- _WORK ITEM_: Starting at the top of the entries below, set down every line exactly, please, until you reach the line with "Click the lock", which is included too.

Dataset entries:
********************

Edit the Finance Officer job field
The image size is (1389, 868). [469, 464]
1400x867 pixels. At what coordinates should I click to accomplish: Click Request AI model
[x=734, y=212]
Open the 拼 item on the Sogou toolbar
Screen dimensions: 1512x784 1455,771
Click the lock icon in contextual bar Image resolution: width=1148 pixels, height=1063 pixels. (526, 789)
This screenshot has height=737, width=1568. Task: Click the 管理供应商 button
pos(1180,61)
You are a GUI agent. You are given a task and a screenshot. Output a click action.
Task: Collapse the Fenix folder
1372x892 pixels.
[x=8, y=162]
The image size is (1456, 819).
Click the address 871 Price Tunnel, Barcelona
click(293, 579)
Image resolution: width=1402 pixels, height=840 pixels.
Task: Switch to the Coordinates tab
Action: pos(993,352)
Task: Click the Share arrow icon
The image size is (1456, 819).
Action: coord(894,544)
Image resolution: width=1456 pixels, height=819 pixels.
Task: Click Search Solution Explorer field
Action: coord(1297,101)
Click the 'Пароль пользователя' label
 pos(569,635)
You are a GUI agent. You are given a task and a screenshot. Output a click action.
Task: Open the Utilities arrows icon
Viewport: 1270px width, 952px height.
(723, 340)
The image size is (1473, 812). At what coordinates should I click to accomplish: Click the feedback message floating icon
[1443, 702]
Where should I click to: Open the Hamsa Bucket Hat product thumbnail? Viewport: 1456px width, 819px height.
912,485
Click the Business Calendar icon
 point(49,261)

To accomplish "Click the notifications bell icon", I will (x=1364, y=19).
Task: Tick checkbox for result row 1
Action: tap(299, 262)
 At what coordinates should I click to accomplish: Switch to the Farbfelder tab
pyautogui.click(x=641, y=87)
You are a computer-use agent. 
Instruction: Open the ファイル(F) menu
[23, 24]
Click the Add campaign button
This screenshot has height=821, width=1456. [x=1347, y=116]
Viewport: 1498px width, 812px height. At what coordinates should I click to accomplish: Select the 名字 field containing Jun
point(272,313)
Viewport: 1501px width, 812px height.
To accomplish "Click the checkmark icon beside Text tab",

********************

- _SOLUTION FOR THIS PROBLEM_:
Edit the Finance Officer job field
The image size is (1389, 868). [469, 464]
1400x867 pixels. At what coordinates should I click to accomplish: Click Request AI model
[x=734, y=212]
Open the 拼 item on the Sogou toolbar
Screen dimensions: 1512x784 1455,771
Click the lock icon in contextual bar Image resolution: width=1148 pixels, height=1063 pixels. (526, 789)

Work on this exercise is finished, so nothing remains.